No Gimmicks? Really?
In a blog yesterday and op-ed today, OMB Director Peter Orszag defended the President's health care plan as reducing "deficits by roughly $100 billion over the next ten years" without gimmicks. As he explains:
- First, it’s true that loading savings up front and costs in later years is a time-honored budget gimmick. It has a single purpose—to hide the ball and make programs look paid for in the near term that will in fact substantially add to the deficit over the long-term.
- Second, it’s also true that some of savings under the health plan start sooner than the major costs in the legislation. We can move quickly to begin identifying waste and improving quality in the current health care system, as well as make certain reforms to rebalance the tax code. But, the major coverage expansion does not occur until 2014, in part because we need to take time to establish a system of state-based exchanges through which private insurance companies will provide quality insurance to those not getting it through their employer. Still, it is important to note that the vast majority of the savings in the next ten years occur in 2014 and thereafter.
- Third, this is not a budget gimmick. The purpose the tried-and-true gimmick described above is to make a proposal that adds to long-term deficits appear fiscally responsible. But if that were the course we were taking, we would expect to see a large fiscal hole at the end of the first decade and larger and larger deficits in the second decade. Instead, over the long-term, the savings under the President’s plan are expected to grow faster than the costs. So, when the Congressional Budget Office is done with its scoring, we expect it will find that the President’s plan reduces deficits by roughly $100 billion in the first 10 years and roughly $1 trillion in the decade after that. In other words, health reform should reduce the deficit by growing amounts over the long-term.
Put simply: Health reform will reduce the deficit in this decade, and it will reduce the deficit by even more thereafter. There’s no gimmick in that.
This is correct, of course. There is nothing wrong with implementing different pieces of the bill as they become administratively feasible -- and the Senate bill (from which the President's plan will need to be at least deficit neutral) would technically reduce the deficit over ten years, in the tenth year, and beyond.
But that doesn't mean there are no gimmicks.

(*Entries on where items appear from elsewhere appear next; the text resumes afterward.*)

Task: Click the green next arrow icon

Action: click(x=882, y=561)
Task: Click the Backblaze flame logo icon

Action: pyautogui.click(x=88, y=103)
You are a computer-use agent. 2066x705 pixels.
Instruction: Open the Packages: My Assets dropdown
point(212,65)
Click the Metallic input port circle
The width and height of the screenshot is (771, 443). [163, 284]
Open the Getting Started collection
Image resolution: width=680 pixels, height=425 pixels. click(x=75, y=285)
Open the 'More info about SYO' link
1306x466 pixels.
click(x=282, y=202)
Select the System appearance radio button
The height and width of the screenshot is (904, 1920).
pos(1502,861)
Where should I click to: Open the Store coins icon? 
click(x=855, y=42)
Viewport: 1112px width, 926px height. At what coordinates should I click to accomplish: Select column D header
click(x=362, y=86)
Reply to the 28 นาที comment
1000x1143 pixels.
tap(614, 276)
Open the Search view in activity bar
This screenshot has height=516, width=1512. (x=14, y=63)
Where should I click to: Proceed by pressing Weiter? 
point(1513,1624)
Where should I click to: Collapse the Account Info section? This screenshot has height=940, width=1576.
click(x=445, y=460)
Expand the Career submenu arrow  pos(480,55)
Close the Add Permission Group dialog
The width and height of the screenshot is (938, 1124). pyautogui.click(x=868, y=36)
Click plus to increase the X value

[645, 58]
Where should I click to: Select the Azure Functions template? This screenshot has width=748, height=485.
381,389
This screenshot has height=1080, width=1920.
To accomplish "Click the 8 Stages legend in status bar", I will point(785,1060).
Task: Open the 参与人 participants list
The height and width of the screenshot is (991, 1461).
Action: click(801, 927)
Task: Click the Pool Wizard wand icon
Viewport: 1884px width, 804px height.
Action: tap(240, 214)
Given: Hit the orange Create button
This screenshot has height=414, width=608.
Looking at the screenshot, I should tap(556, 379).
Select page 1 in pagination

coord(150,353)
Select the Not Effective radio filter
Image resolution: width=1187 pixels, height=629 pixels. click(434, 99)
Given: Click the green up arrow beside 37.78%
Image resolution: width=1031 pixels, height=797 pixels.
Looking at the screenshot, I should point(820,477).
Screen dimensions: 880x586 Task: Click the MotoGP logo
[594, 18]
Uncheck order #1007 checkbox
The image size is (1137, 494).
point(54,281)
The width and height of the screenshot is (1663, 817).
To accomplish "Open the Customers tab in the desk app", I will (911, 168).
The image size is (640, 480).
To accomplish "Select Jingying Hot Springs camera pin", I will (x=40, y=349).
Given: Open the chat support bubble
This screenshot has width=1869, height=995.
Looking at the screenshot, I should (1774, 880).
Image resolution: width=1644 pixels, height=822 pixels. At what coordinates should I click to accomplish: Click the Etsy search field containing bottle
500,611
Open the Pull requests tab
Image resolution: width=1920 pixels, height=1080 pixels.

For one, Orszag claims the coverage portion of the bill doesn't begin until 2014 "because we need to take time to establish a system of state-based exchanges." Perhaps, but earlier versions of the bill started the coverage piece in January 2013. The start date was moved back twice, first to the middle of 2013 and then to January of 2014. The purpose of this was not to mask deficit impact of the bill as some critics claim, but rather mask the gross cost. Moving the start date allowed the coverage provisions to come in at $871 billion over ten years -- below the $900 billion threshold set by President Obama.
And the bill includes at least two other gimmicks (which we warn about here, and discuss in detail here).
The first is the inclusion of something called the CLASS Act. This long-term care insurance programs appears to reduce deficits over the first decade; but this is because of a five-year vesting period in which premiums are coming in, but benefits are not being paid. Eventually, all the revenue raised from the CLASS Act will be spent -- plus interest. And due to some design flaws, some experts believe it will need to seek new sources of revenue (or borrowing) to remain sustainable. (In fairness, the President has said that the CLASS Act would be made more sustainable under his plan -- although we have not seen all the details of this).
The second is the omission of something often referred to as the Doc Fix. Essentially, Medicare physician payment rates are scheduled for a 21 percent cut this year -- and has been subject to similar (but smaller) cuts in previous years. Although Congress has tended to deal with this with temporary patches on a year-by-year basis, the original version of the House health care reform bill included a permanent fix to this problem.
But offsetting the Doc Fix was expensive -- about $250 billion over ten years. And so Congress and the President have not only removed it from the broader health care reform bill, but have also exempted it from statutory pay-as-you-go laws --- so that it will never have to be paid for.
If we were to remove the phony savings from the CLASS Act, and add the real costs from the Doc Fix, we'd be looking at a bill which increases the deficit by $190 billion, rather than reducing it by $130 billion.
That's hardly gimmick-free deficit reduction.
Still, the bill will likely begin to reduce deficits in the second decade, even despite these gimmicks. By Washington standards, that's not half bad.